# [DATA EXTRACT]
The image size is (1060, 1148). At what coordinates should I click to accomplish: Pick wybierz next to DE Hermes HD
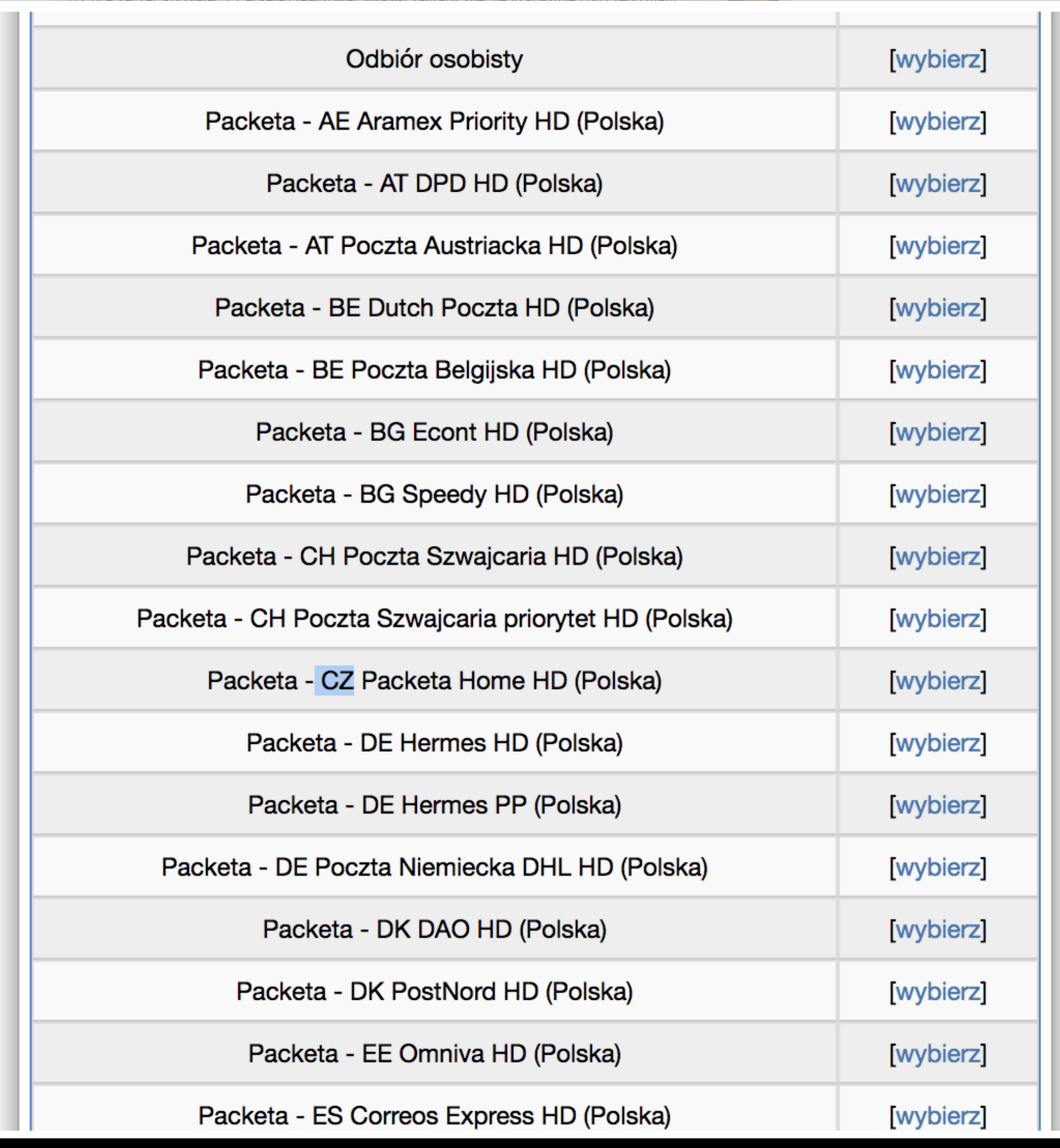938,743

--

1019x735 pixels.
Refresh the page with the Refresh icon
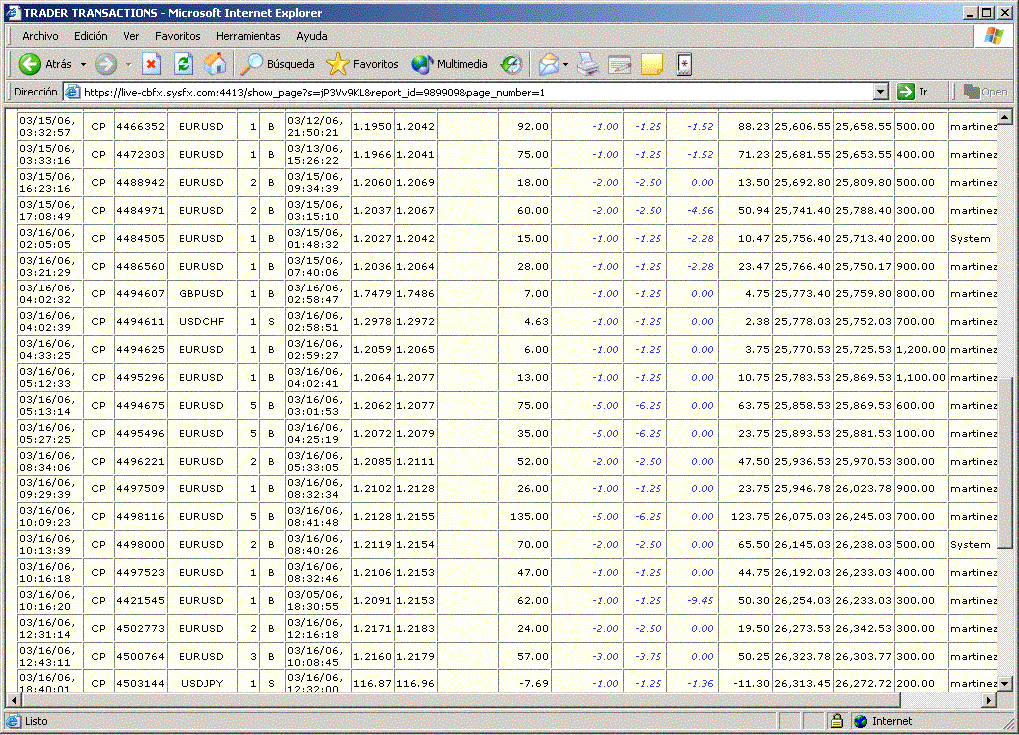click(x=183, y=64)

# [TASK DETAILS]
Start at the line containing "1019x735 pixels." and stop after the line containing "click(x=183, y=64)". Rewrite that data with each answer coordinate moved by -71, and omit the pictures.

# [RESPONSE TO THIS TASK]
1019x735 pixels.
Refresh the page with the Refresh icon
click(x=112, y=-7)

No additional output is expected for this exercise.